**PROVIDED DATA**
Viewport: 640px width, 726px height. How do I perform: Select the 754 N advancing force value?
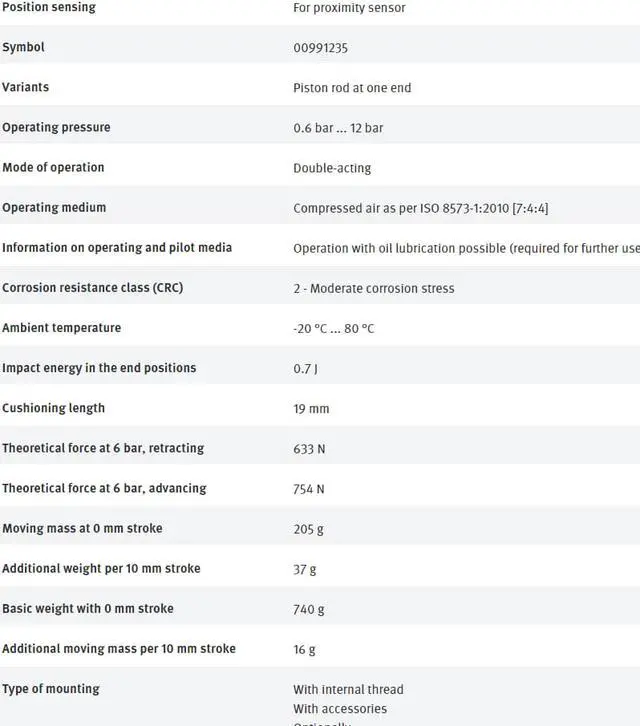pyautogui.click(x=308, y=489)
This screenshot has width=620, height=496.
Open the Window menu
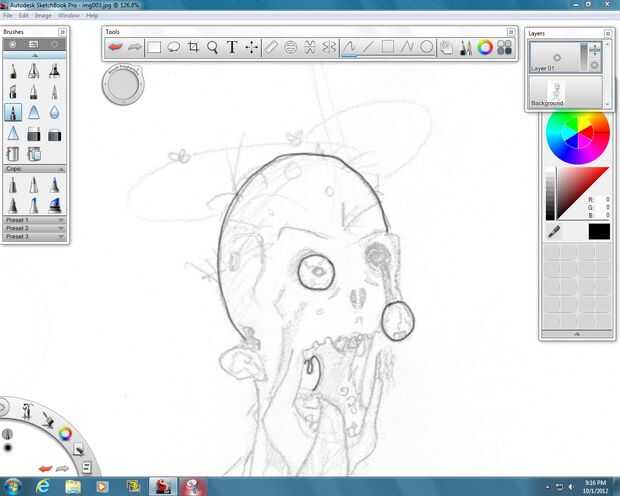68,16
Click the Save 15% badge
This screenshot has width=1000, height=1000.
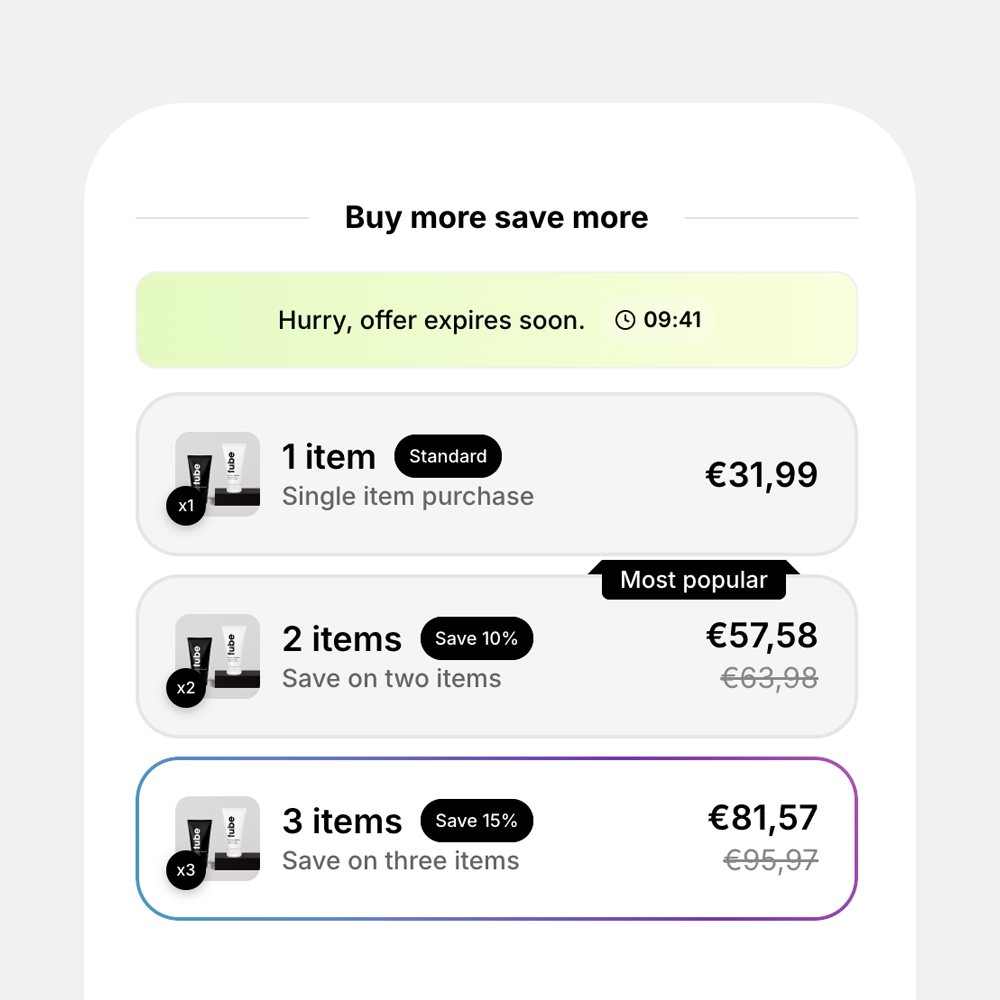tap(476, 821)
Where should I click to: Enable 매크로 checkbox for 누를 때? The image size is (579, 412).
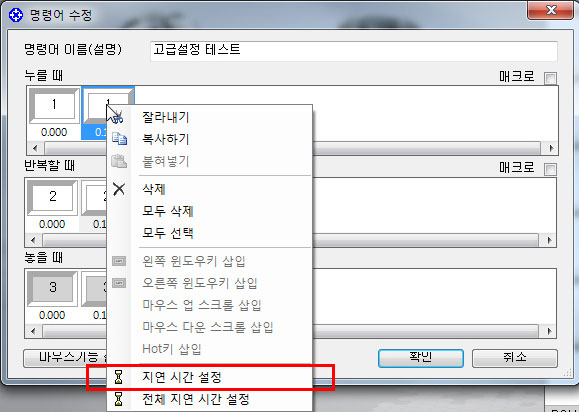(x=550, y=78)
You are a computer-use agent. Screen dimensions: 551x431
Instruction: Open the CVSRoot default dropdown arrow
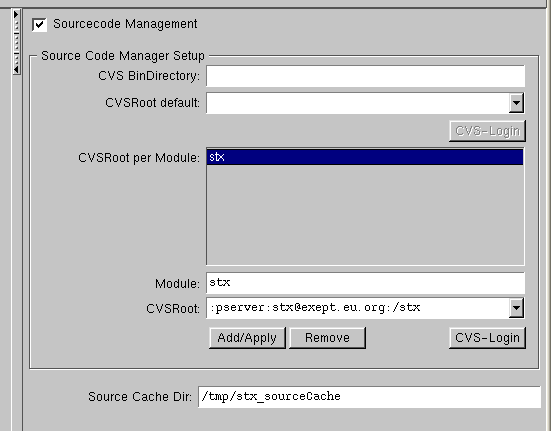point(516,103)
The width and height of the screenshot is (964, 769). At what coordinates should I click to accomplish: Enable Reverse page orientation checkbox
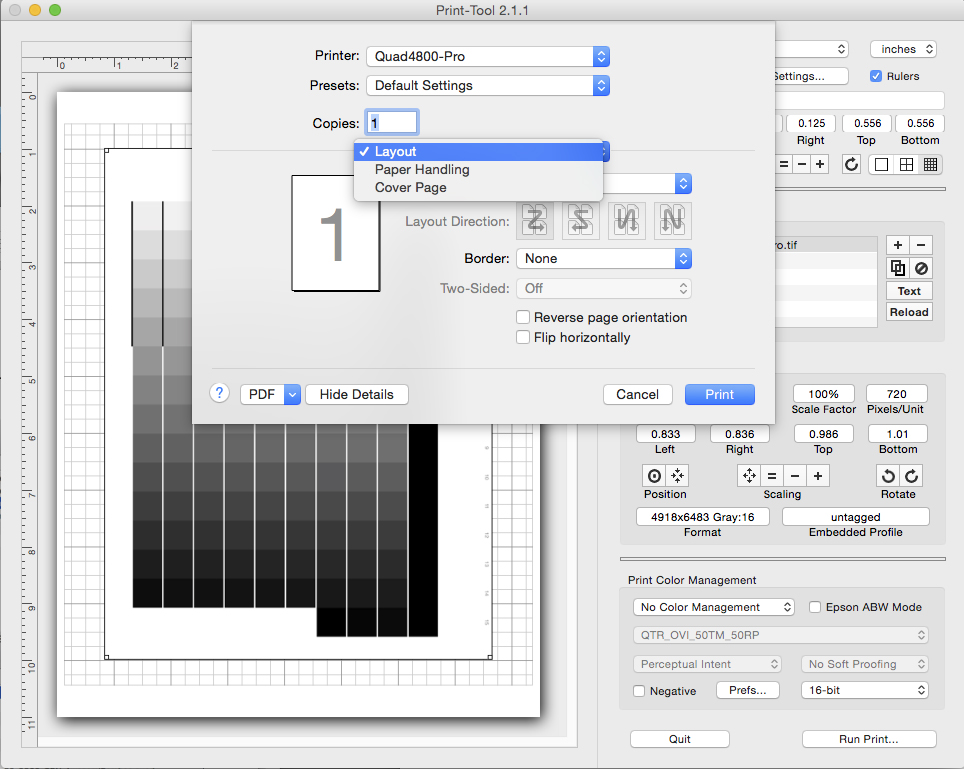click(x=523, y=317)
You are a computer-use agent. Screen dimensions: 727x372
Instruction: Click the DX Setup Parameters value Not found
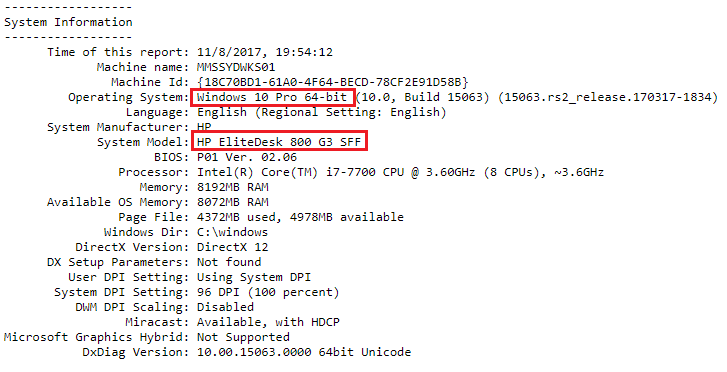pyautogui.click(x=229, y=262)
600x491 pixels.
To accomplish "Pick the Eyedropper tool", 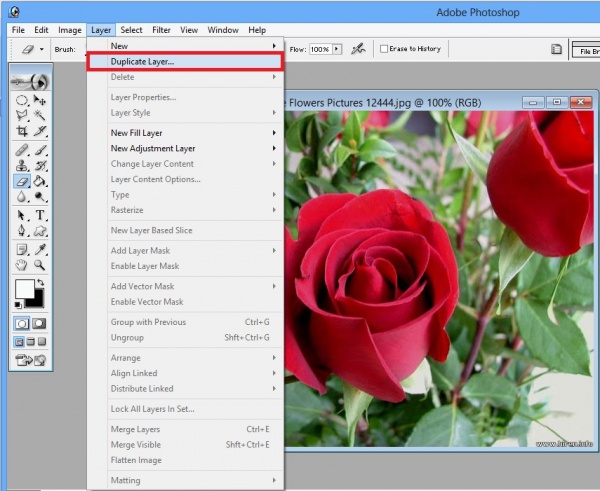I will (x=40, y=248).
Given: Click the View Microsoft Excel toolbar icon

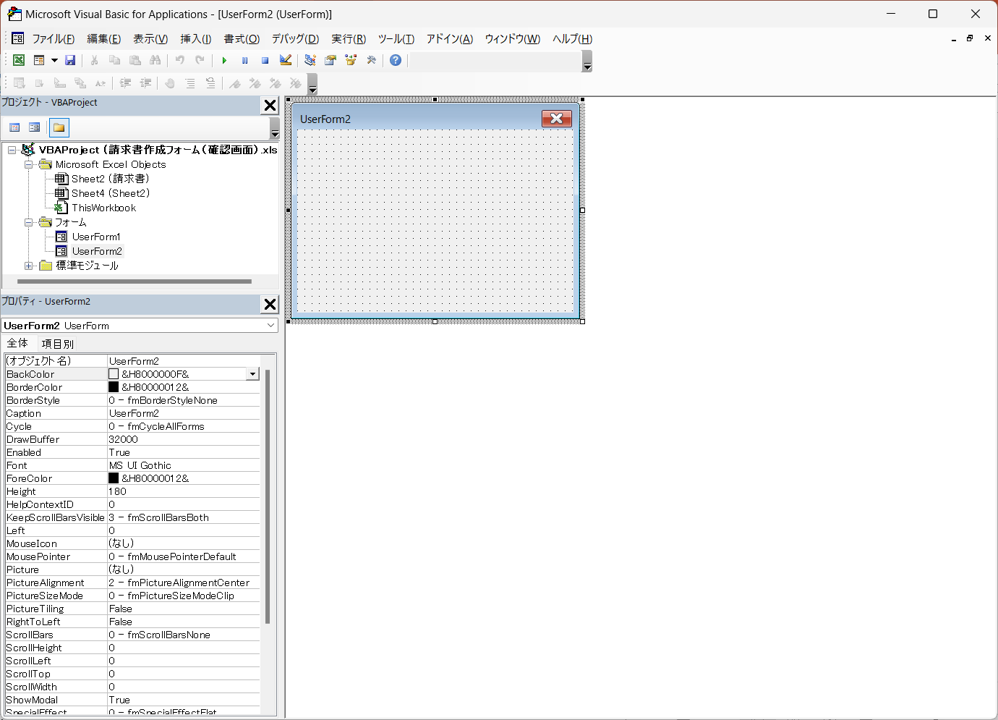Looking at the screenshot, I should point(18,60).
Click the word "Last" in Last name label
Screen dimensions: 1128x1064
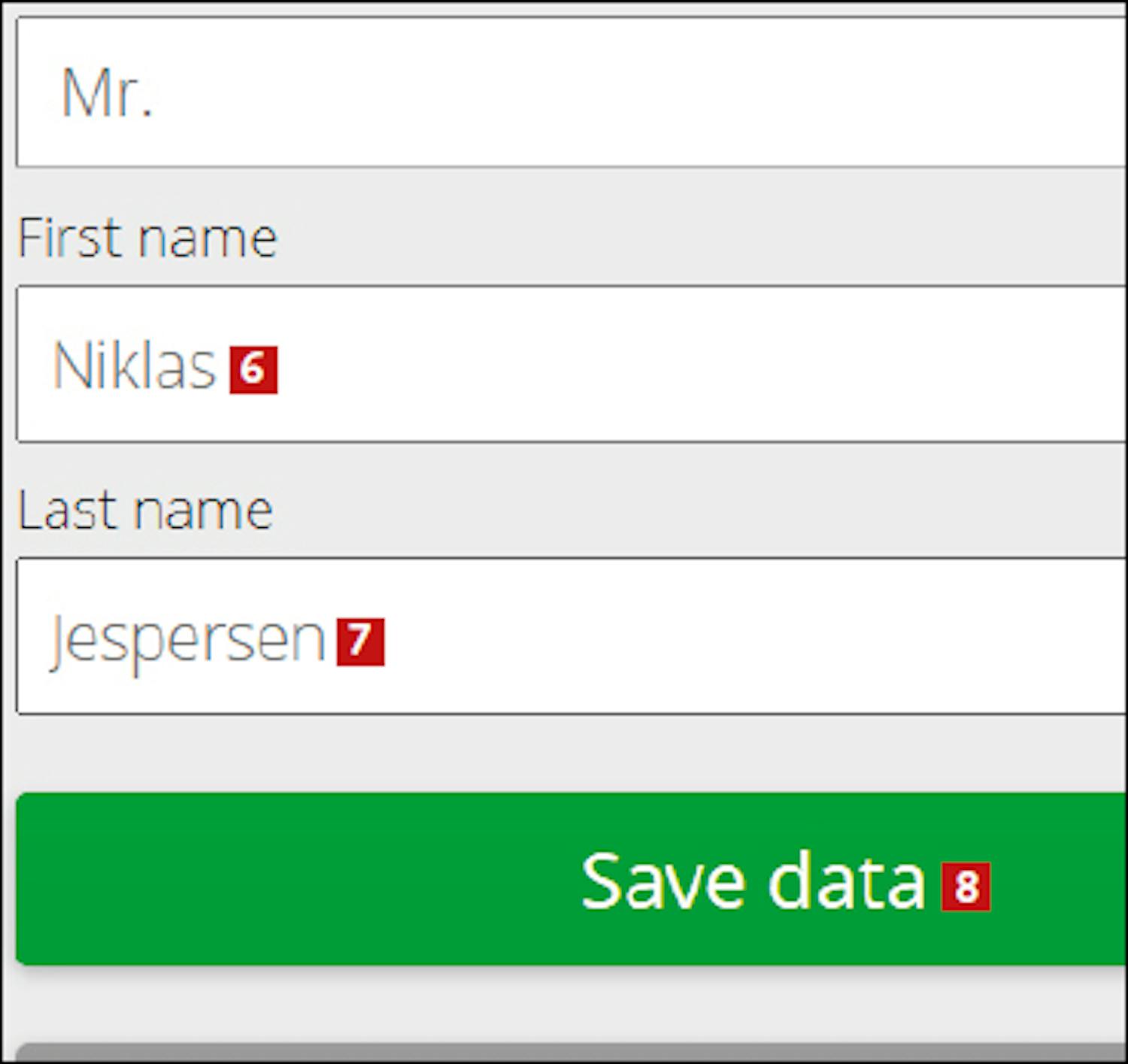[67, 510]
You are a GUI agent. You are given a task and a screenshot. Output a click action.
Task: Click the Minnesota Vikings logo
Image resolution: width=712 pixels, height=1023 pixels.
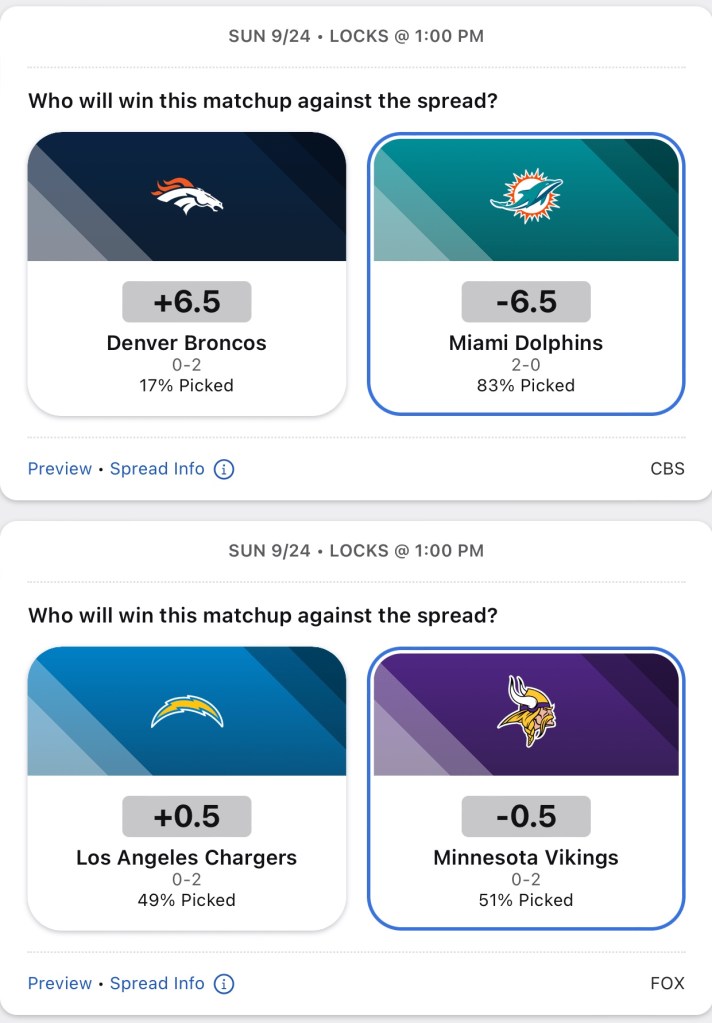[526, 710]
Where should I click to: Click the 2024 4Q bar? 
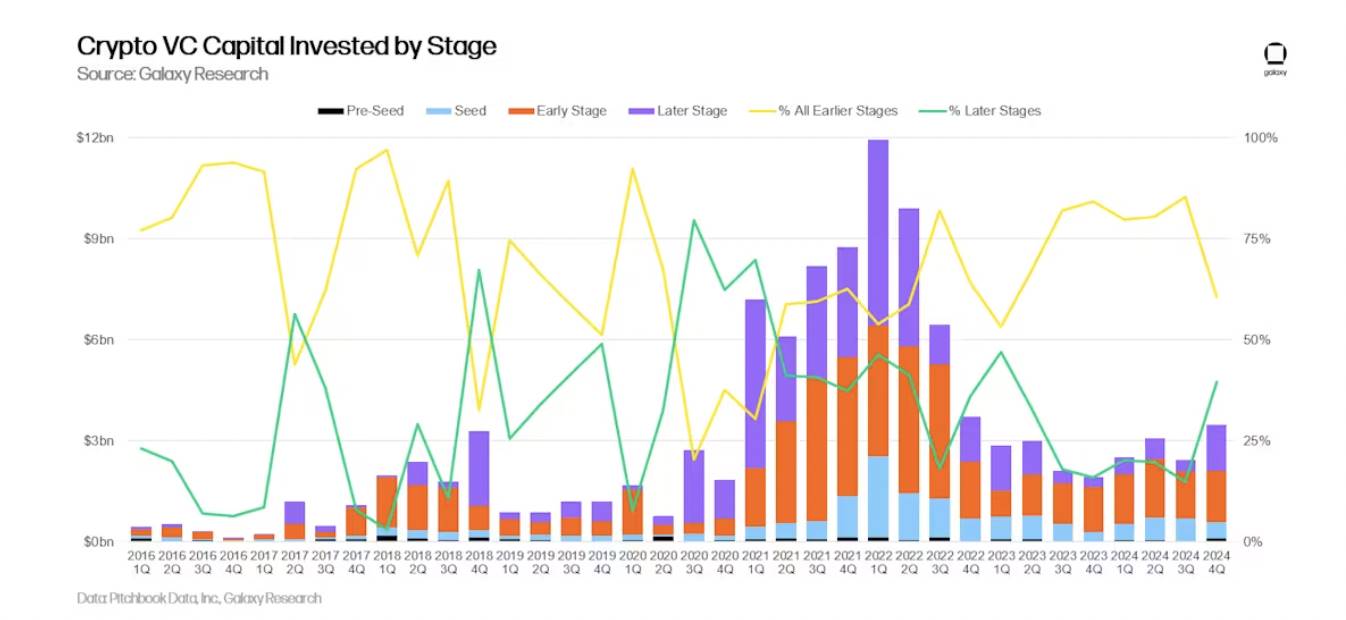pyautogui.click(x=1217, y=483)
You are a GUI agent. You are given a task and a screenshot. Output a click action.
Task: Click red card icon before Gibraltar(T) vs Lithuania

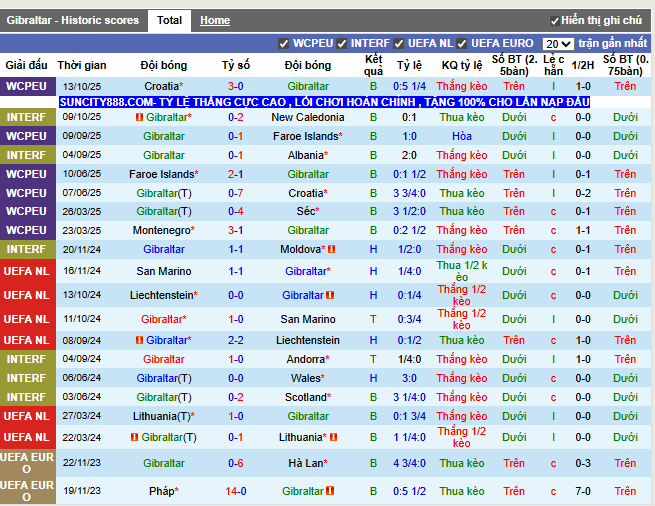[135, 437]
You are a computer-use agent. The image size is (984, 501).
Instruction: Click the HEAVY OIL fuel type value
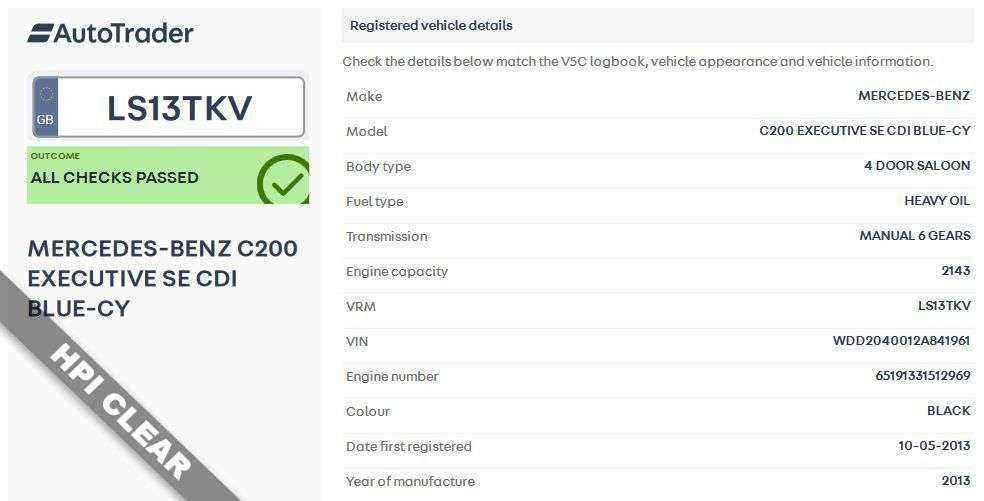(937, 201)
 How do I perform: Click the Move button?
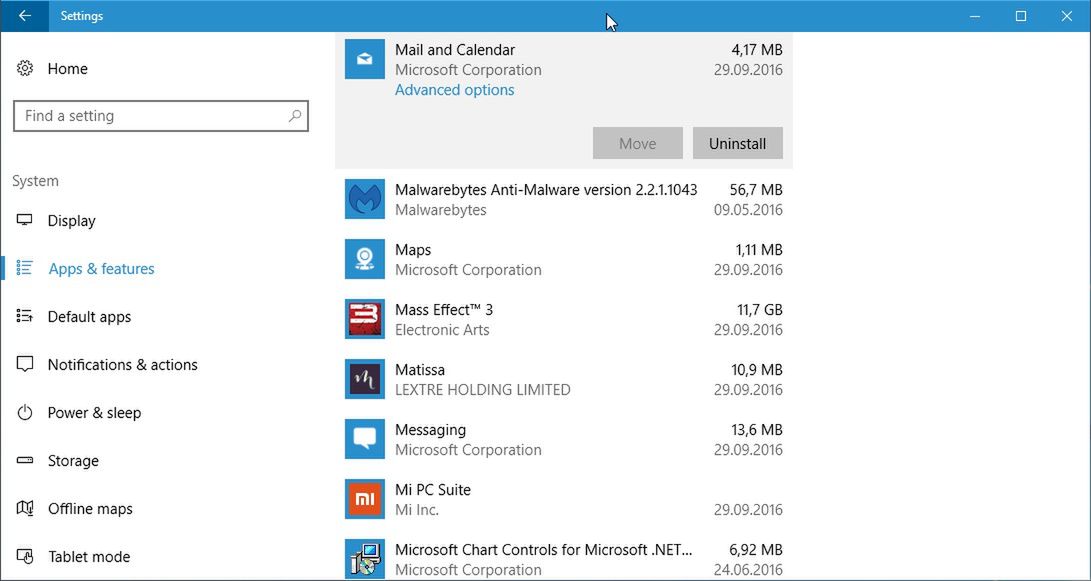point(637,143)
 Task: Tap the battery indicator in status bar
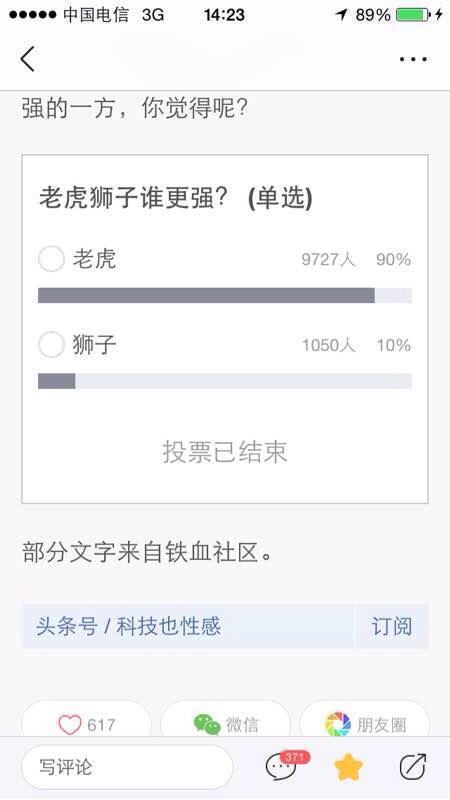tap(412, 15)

**TASK**
Gather all lines with the string "agent" from the data.

**SOLVED PROBLEM**
You are a computer-use agent. Screen dimensions: 551x431
You are a computer-use agent. Screen dimensions: 727x372
You are a GUI agent. You are given a task and a screenshot. Output a click action.
You are a GUI agent. You are given a task and a screenshot. Output a click action.
You are a computer-use agent. The image size is (984, 501).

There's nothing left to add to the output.